— Dataset records —
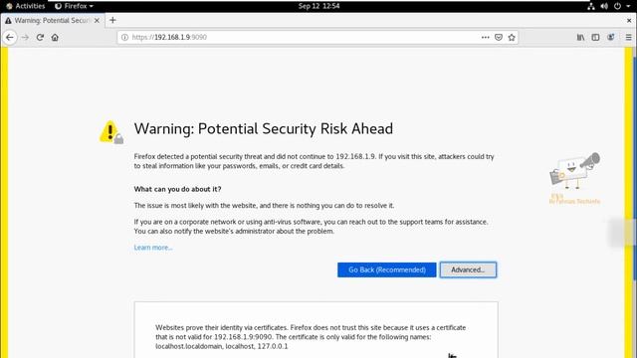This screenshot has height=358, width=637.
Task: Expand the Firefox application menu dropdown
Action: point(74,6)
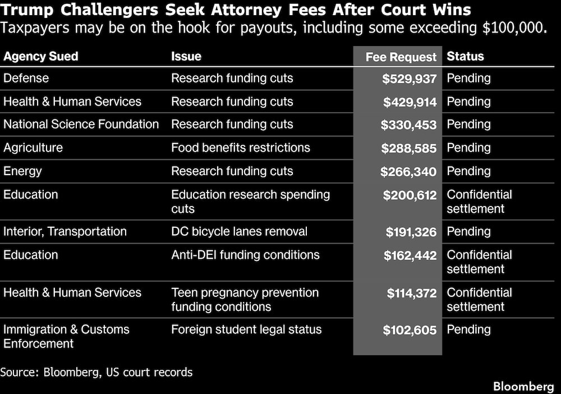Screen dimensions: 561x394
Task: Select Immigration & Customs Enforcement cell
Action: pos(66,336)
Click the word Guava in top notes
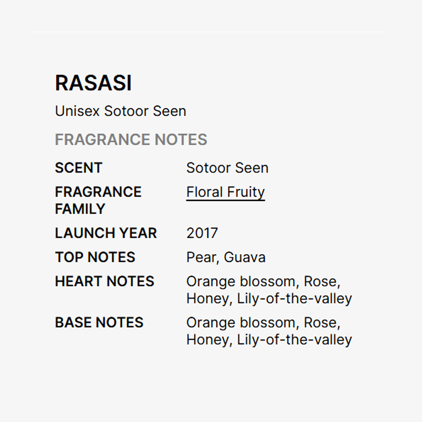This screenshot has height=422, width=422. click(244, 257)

— Requirement —
Look through the listing, and copy each line that contains the word "Task".

— Answer below —
Task: Expand the Firefox application menu dropdown
Task: Select Immigration & Customs Enforcement cell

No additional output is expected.